Now, Jepsen uses Knossos under the hood to build a singlethreaded model that is holding the history of operations and results, and by reducing (I guess, but it’s an implementation detail) over the operations, analyses the state to find illegal state transitions.

Q/A

How do you find a bug?

As Kyle explained, he generally started by reading the READMEs and documentations of the systems he wanted to evaluate.

Then it’s a mix of gut feeling and experience that leads him toward testing a feature or another, and apply different types of failures to the system.

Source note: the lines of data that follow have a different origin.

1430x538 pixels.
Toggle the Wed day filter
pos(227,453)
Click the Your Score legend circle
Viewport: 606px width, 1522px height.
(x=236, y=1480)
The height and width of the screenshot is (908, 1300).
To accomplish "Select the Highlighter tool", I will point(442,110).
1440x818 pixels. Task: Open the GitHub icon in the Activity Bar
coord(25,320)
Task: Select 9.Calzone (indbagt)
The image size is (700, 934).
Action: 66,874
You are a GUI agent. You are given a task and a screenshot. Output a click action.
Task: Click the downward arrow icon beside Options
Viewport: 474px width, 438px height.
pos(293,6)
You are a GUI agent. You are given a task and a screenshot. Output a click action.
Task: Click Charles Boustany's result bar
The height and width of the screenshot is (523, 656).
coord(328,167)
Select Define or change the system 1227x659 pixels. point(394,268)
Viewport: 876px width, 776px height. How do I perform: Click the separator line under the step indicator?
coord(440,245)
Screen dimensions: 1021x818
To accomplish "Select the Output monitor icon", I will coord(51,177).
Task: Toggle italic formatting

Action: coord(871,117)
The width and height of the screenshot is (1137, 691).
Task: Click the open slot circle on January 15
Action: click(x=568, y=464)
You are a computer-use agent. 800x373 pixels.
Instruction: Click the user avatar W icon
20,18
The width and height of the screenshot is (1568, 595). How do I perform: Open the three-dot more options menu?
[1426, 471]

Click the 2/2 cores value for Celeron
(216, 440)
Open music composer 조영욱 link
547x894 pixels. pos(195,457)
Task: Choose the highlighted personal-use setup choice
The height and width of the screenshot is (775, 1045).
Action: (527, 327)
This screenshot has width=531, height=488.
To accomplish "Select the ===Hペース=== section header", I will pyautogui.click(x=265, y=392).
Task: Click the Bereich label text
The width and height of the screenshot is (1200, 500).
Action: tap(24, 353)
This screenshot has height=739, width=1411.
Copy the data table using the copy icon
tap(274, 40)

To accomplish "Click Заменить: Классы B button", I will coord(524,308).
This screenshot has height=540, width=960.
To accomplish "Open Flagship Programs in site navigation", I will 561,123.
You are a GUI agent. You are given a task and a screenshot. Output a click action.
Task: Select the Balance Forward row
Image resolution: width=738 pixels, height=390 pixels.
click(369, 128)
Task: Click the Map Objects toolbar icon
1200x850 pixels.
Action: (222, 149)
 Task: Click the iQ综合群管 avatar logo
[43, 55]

In the end what is important is that Jepsen is a tool that enables anyone to test the softwares it uses and make informed choices.

How long does it take?

I honestly can’t remember the answer to this question and I did not write it in my notes. So maybe someone (a fellow trainee, a reviewer) can fill-in this gap?

Wrap-up

This workshop is usually done in two days so keeping up with the fast coding pace and trying to fit all the concepts and information in my head in a single day was hard.
And by “hard” I don’t mean painful, but exhausting. It was actually pleasant, and Kyle is a fantastic teacher: he is funny and he really cares. Nonetheless, I’m pretty sure I wasn’t the only one in the room feeling really tired at the end of the day, so I took a long walk (by the beach :P) in order to clear my mind.

If you want to know more about Jepsen, and learn more about distributed systems in general (which is my case), you can follow the etcdemo guide by yourself at home, but if you have the possibility to attend one of Kyle’s workshop, don’t hesitate, he really knows his stuff and he is a fantastic person.